====== Verilen Yazı ======
Millet olarak ne yazık ki geçmişi çok çabuk unutuyoruz. Hayatın hengamesi üzerimize yüklenmiş. Savaşlar, zulümler, sömürü düzeni. Kapitalizm ve narsizm; toplumları, dini, kültürel ve ekonomik olarak hallaç pamuğuna çevirmiş. Ne adalet ne insanlık ve nede inanç değerleri kalmış. Özgürlük adına tüm değerler yok edilmiş. Parası olanın daha çok kazandığı, parası olmayanın yine parası olmamaya devam ettiği zamandayız. Deneme yanılma yöntemleriyle hedefi tutturamıyoruz. Konuşurken;' 'Her şey pahalandı' derken, evini kiraya verirken, arabayı, evi v.s. satarken en yüksek limitten istemesi başlı başına bir handikap. Fırsatçılık yapıldığı ortada duruyor. Vicdan ve merhamet izne ayrılmış. Sanki ortadan kaybolmuş durumda. Mertlik yok olmuş. En ufak bir kavgada veya olayda insanlar silaha ve bıçağa sarılıyor. Tüm bunlara rağmen, herkes Bayburtlu misali erdiğini zannediyor. Buna rağmen iyi insan olduğumuzu, cenneti hak ettiğimizi sanıyoruz. Her grup kendi çıkar yolunu bulmuş. Kısacası "Aşağı tükürsem sakal, yukarı tükürsem bıyık' misali ne yapacağımızı şaşırdık. Filler kavga yaparken, çimenler ezilmeye devam ediyor. Bizleri izleyen yüce Allah'ın hoşnut olmayacağı aşikar. Bunu da bildiğimiz halde ısrarla bu yanlışlara devam ediyoruz. İnsanoğlunun hazımsızlığı ve manevi doyumsuzluğu, fıtrattan gelen değeri de yok etmektedir. İnsan ilk önce insan olmalı. Bu meyanda, hiç olmazsa bedava olan ve çok kazandıran, kalpleri ısıtan, gönülleri fetheden, bulaşıcı olan, gülme ve tebessümü yapmaya çalışalım ki karşı tarafı ruhen ısıtsın. Tüm bu zor hayat şartları altında biraz gülelim ve ibret alalım diye siz kıymetli okurlarımıza iki kıssa anlatmak istiyorum.
====== Kayıt Alıntıları ======
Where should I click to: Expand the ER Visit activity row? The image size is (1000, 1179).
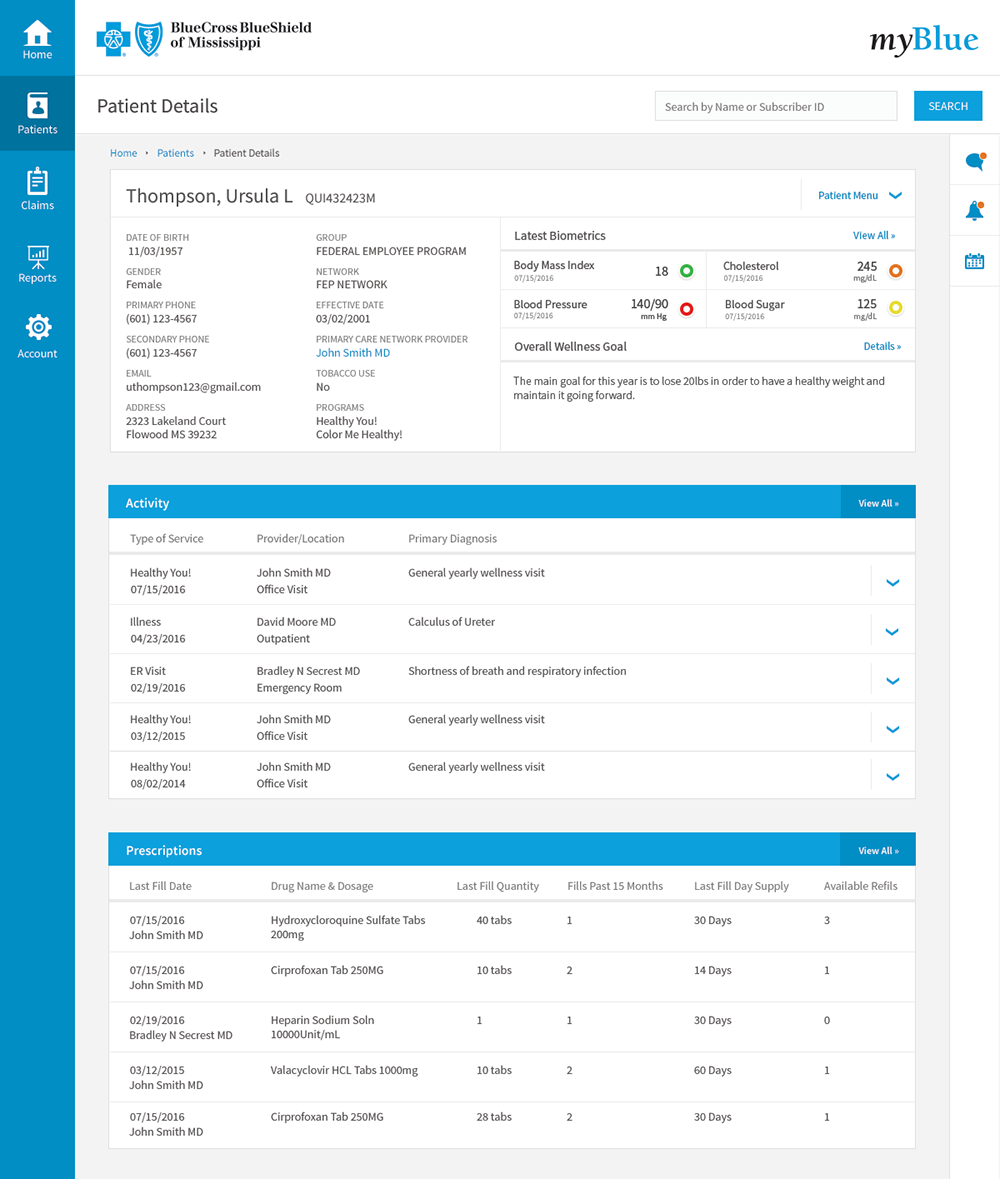(x=892, y=678)
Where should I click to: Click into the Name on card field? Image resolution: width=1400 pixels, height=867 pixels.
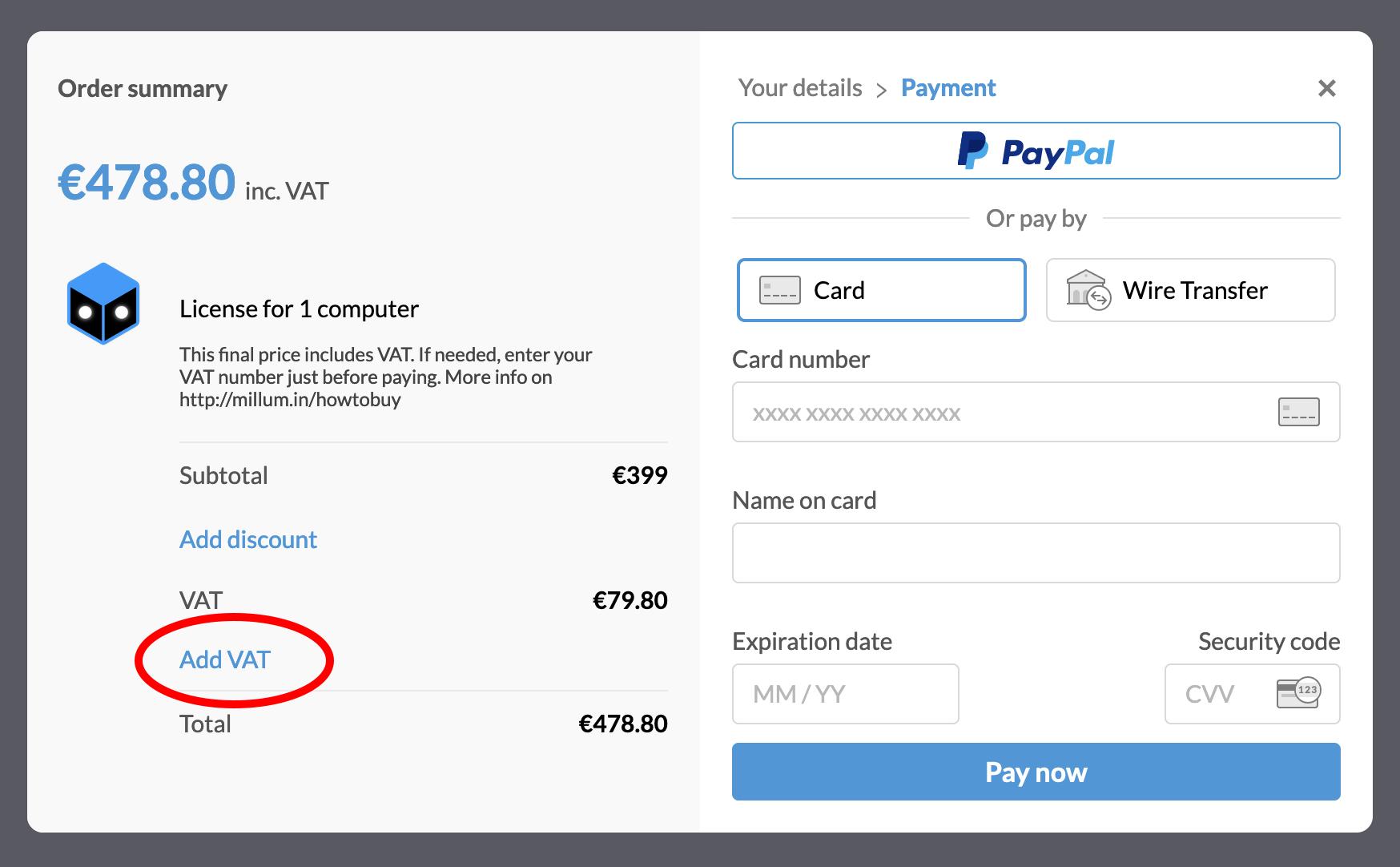click(x=1036, y=553)
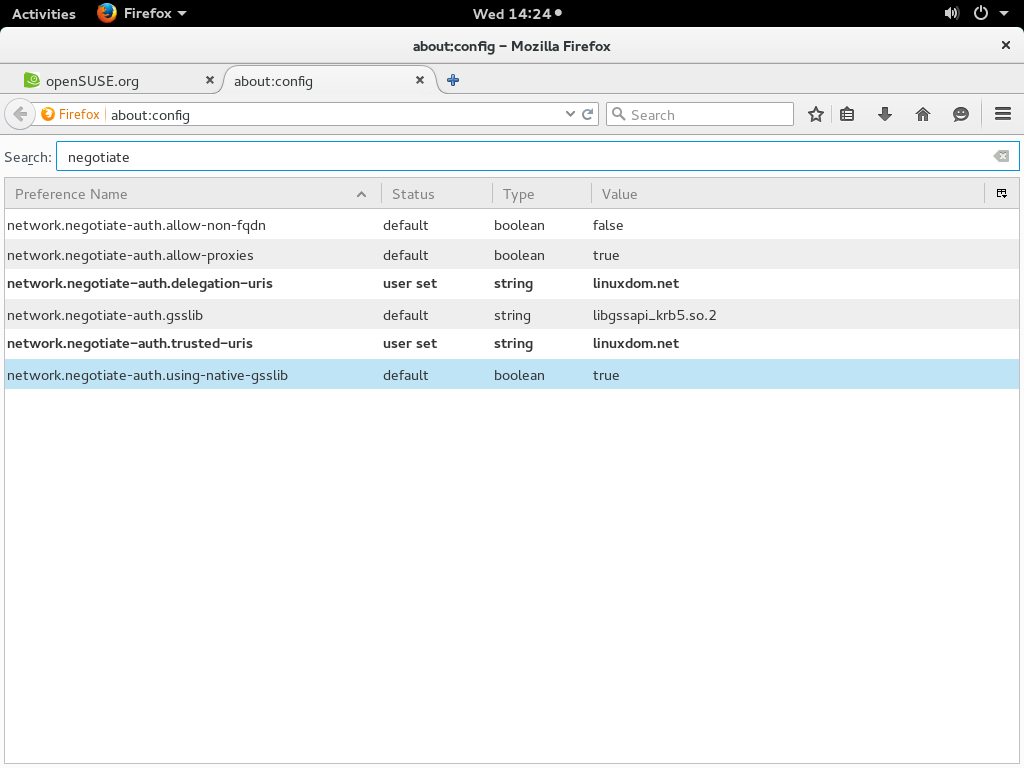Click the Firefox site identity badge
The height and width of the screenshot is (768, 1024).
tap(69, 114)
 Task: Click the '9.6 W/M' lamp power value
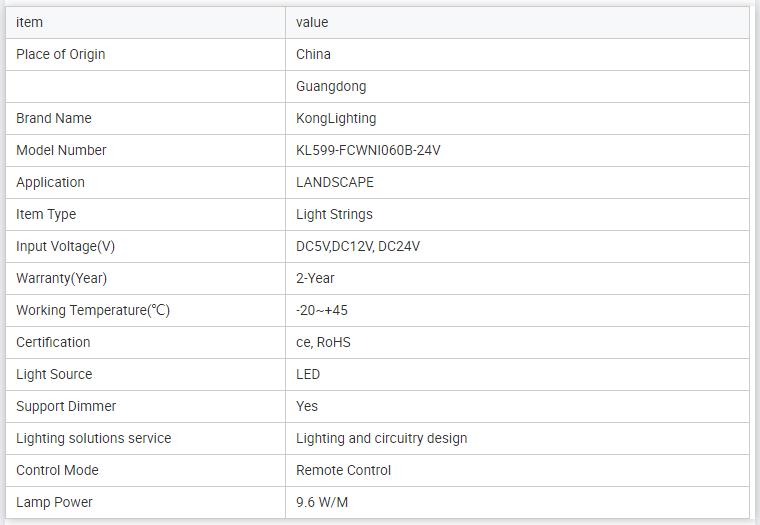322,502
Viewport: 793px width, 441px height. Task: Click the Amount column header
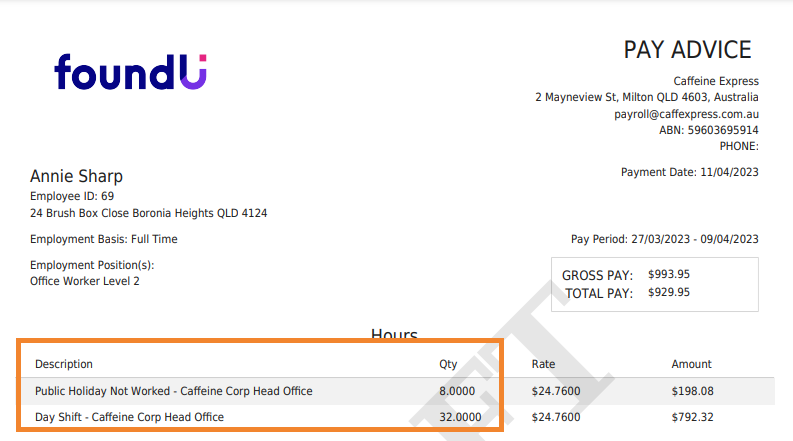click(x=691, y=364)
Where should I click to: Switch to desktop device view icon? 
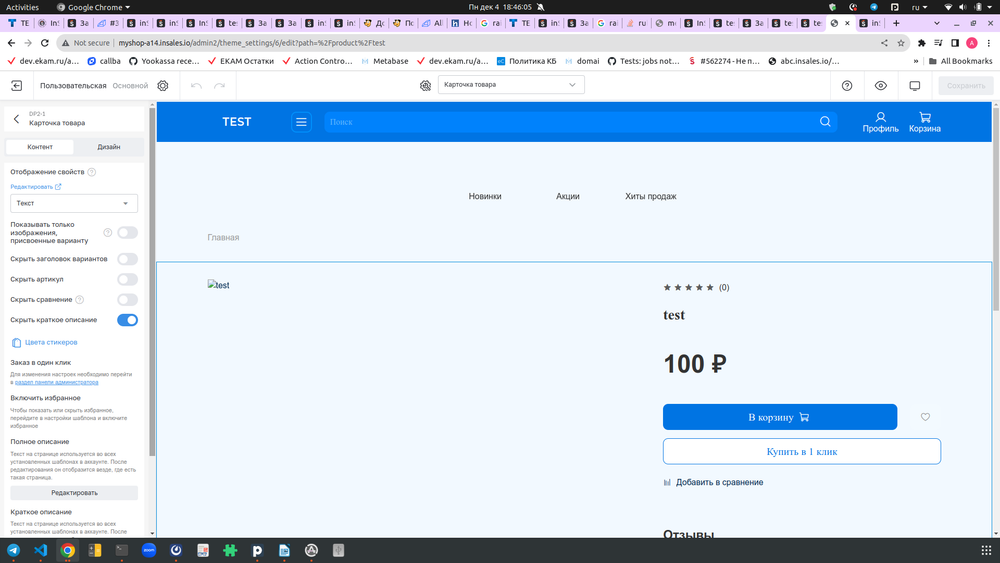coord(914,86)
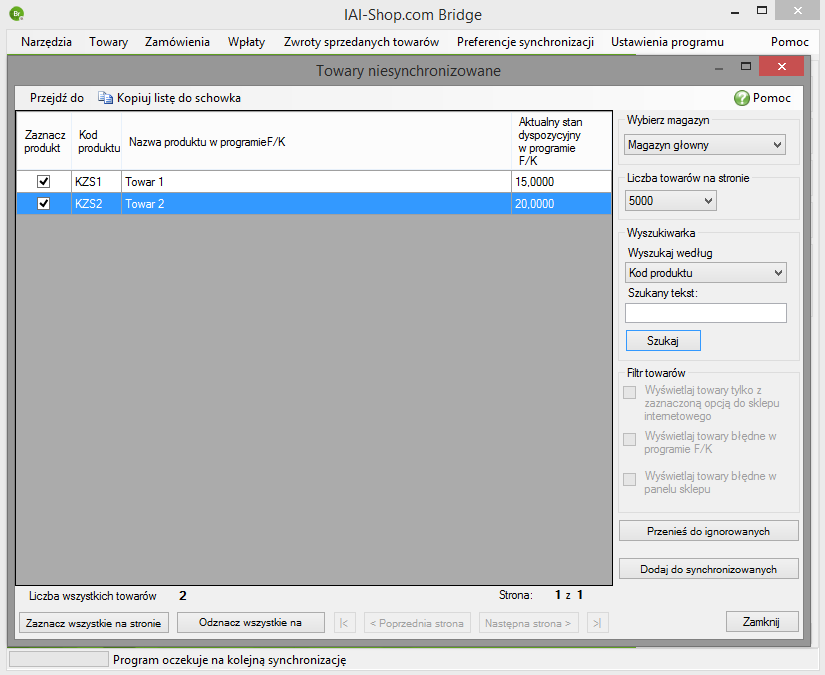Uncheck the checkbox for KZS1 product
This screenshot has height=675, width=825.
43,182
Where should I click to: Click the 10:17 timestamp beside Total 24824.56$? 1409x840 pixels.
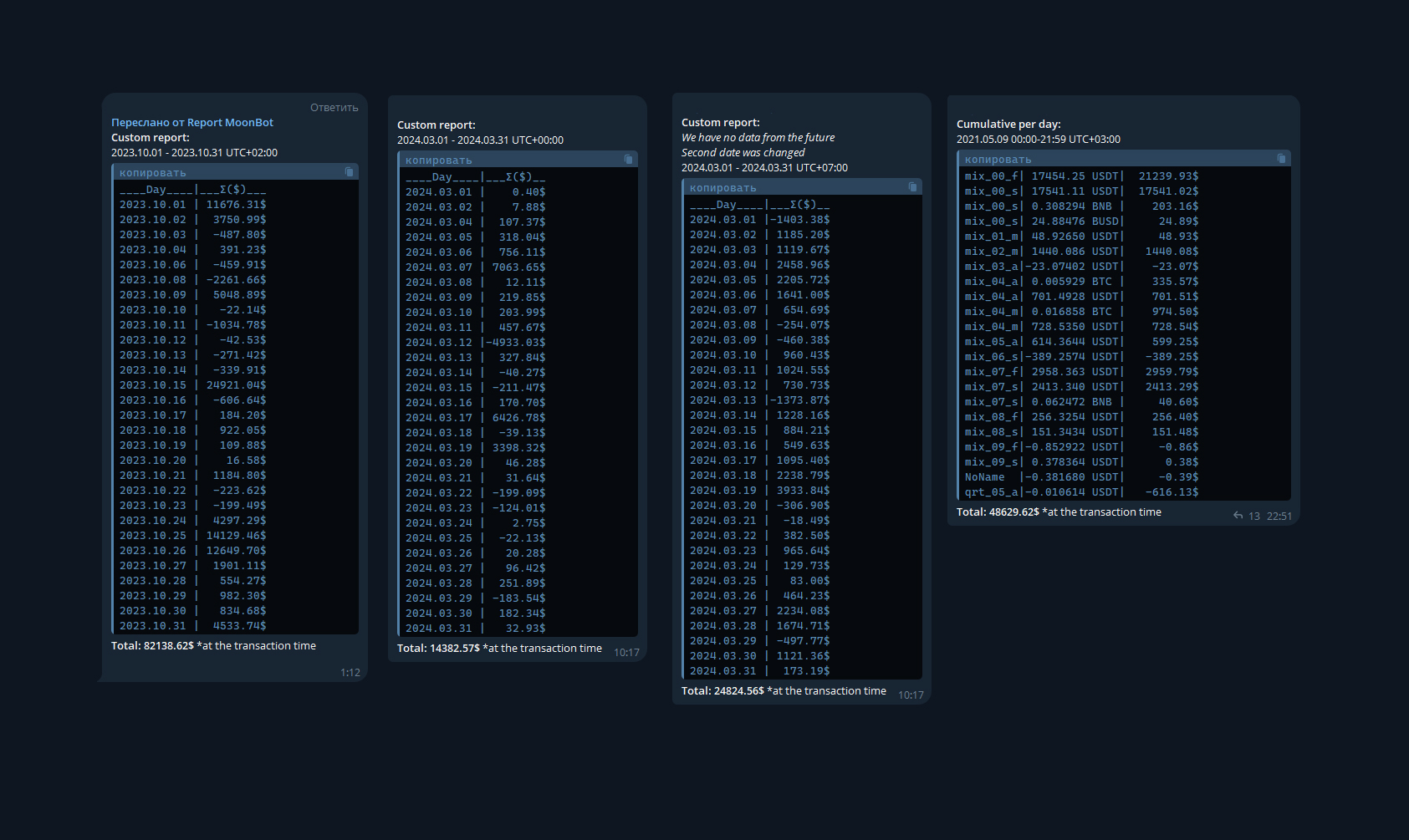(911, 695)
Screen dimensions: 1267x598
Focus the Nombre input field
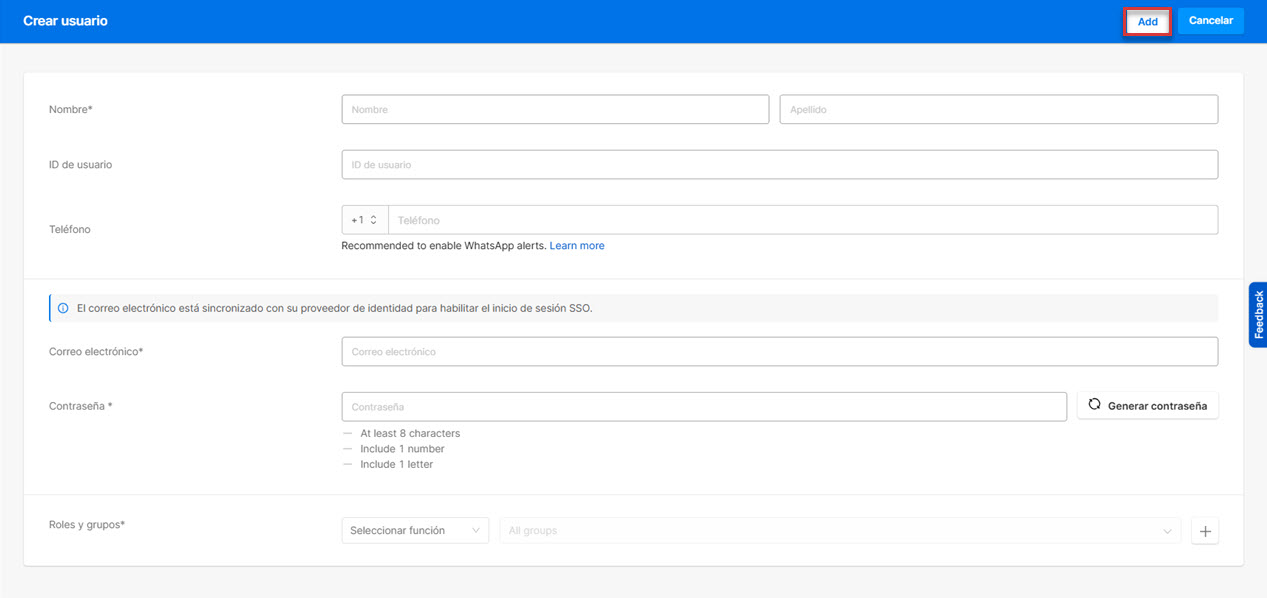click(555, 109)
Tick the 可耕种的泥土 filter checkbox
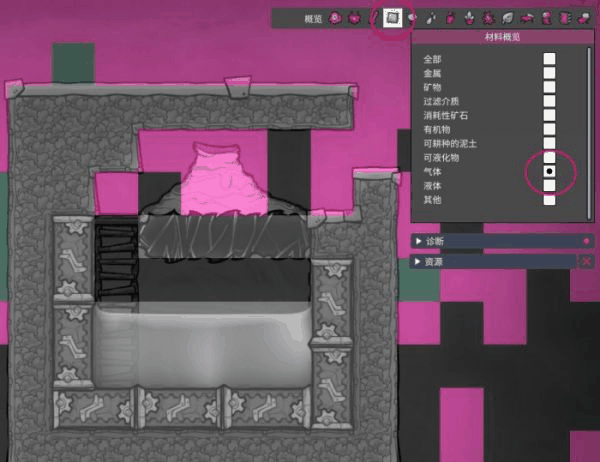 (549, 144)
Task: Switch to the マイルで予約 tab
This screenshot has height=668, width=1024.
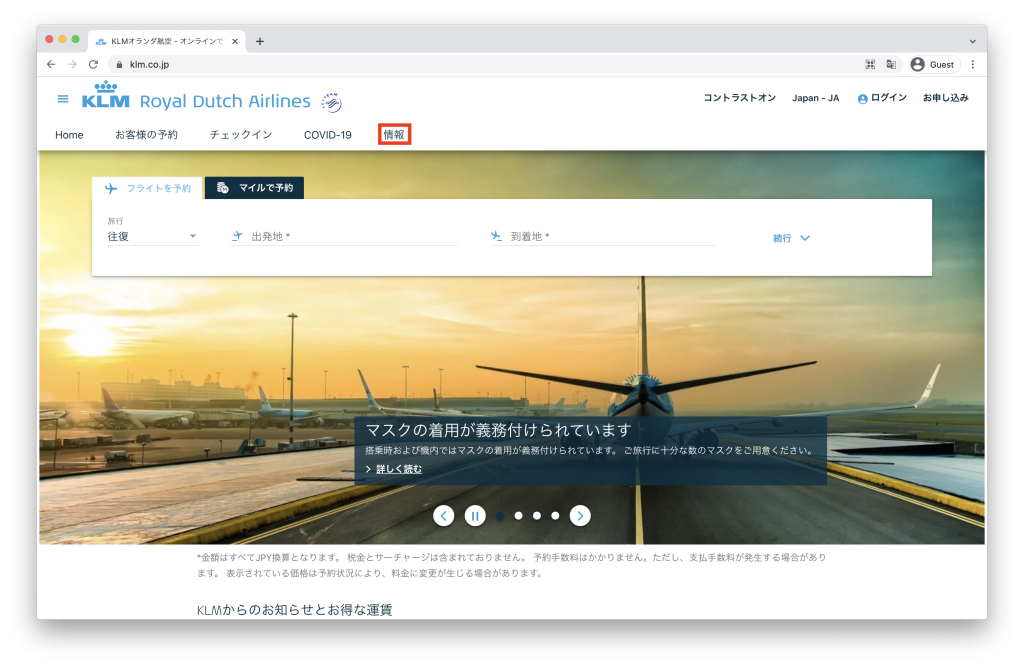Action: click(x=255, y=188)
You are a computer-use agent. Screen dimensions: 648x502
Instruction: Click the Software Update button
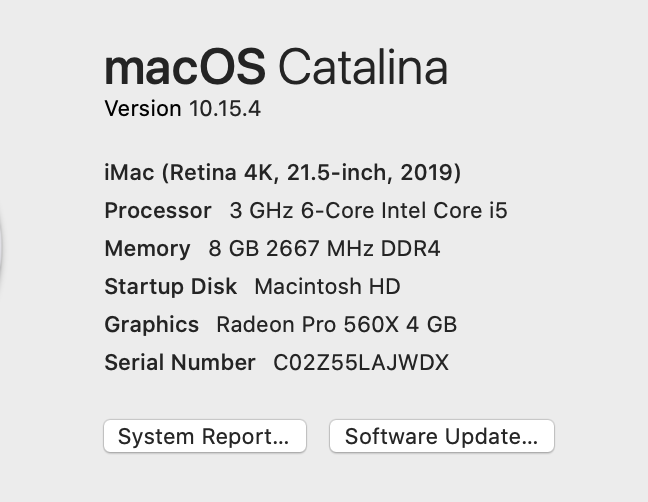(x=442, y=436)
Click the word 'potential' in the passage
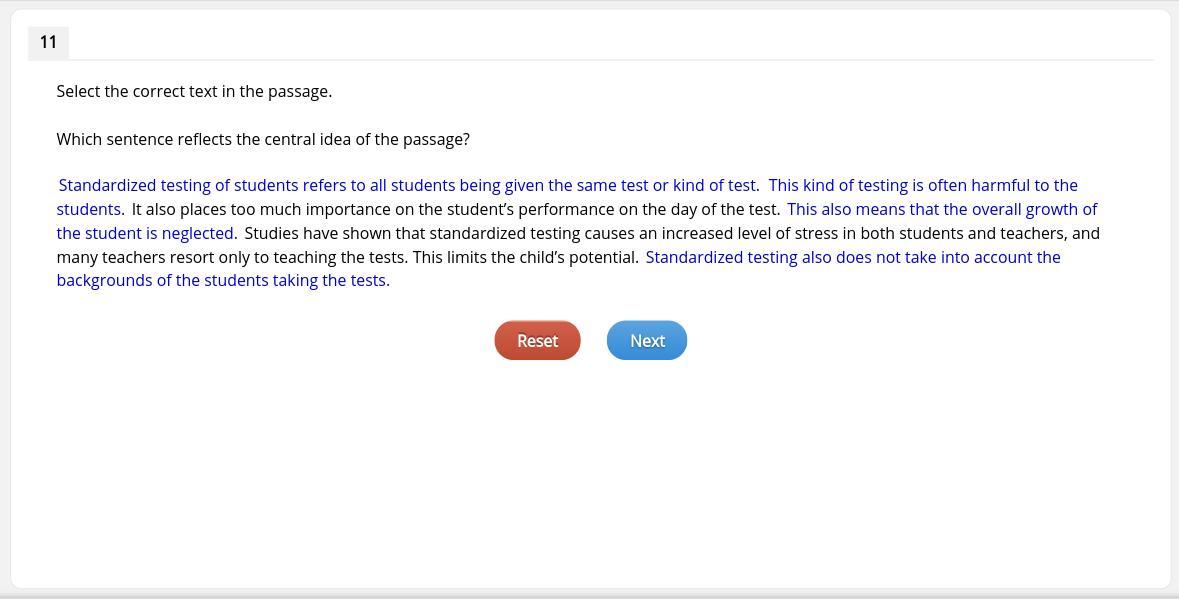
======
_Alıştırma Koşulları_
Yazıya göre yazar, okurlarına kaç kıssa anlatmak istiyor? Kayıtlar, yazıdan ayrı bir malzemedir.

_Alıştırmanın Çözümü_
İki kıssa.